= WORK REQUIRED =
Retyping should cover only the lines from the one containing "979x460 pixels." through the final line of the records, with pictures omitted.

[RECORDS TO USE]

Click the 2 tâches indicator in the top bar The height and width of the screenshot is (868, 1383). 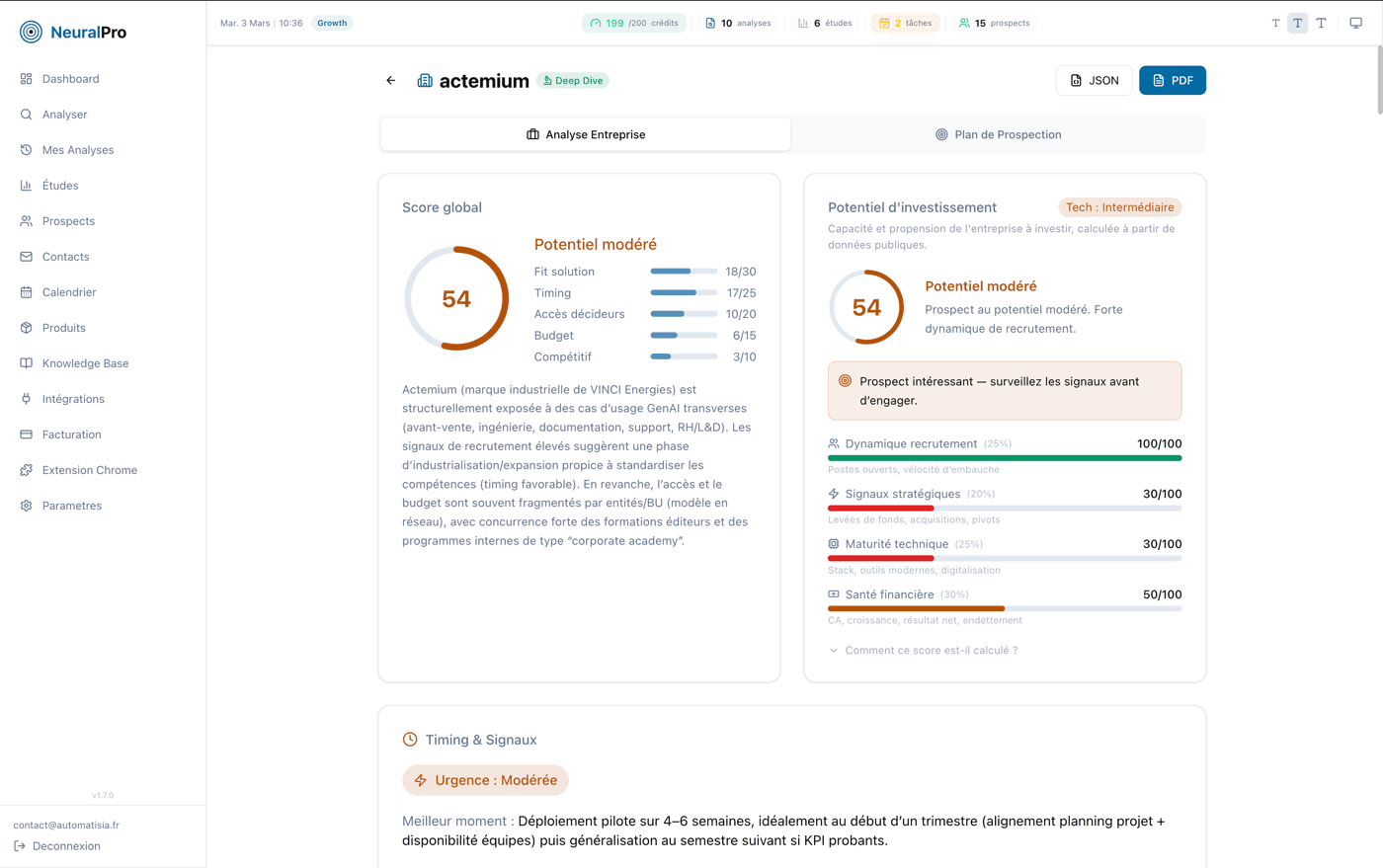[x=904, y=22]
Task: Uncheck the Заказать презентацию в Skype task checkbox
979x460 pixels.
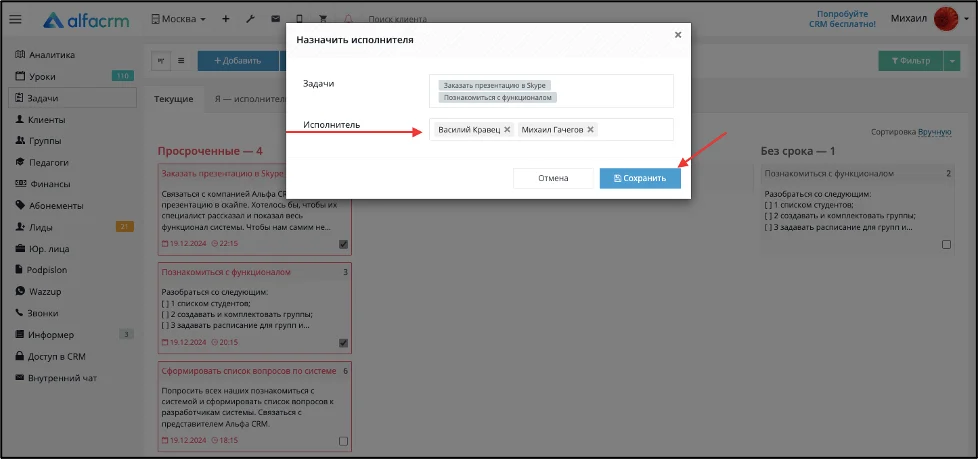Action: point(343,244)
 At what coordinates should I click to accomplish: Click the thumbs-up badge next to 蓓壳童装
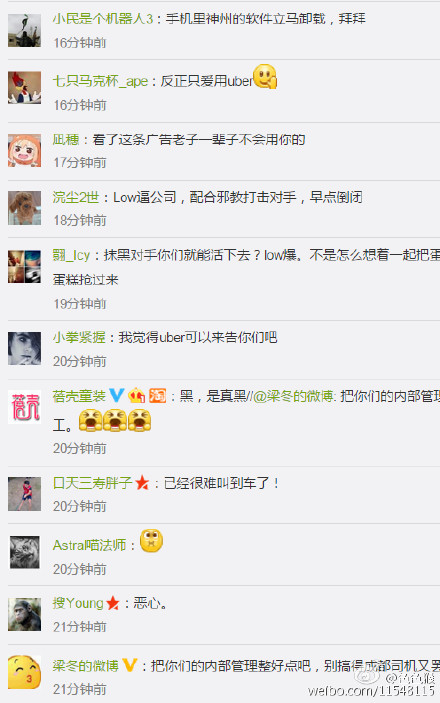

[/RECORDS TO USE]

= TASK OUTPUT =
979x460 pixels.
Action: point(343,244)
 At what coordinates should I click to accomplish: Click the thumbs-up badge next to 蓓壳童装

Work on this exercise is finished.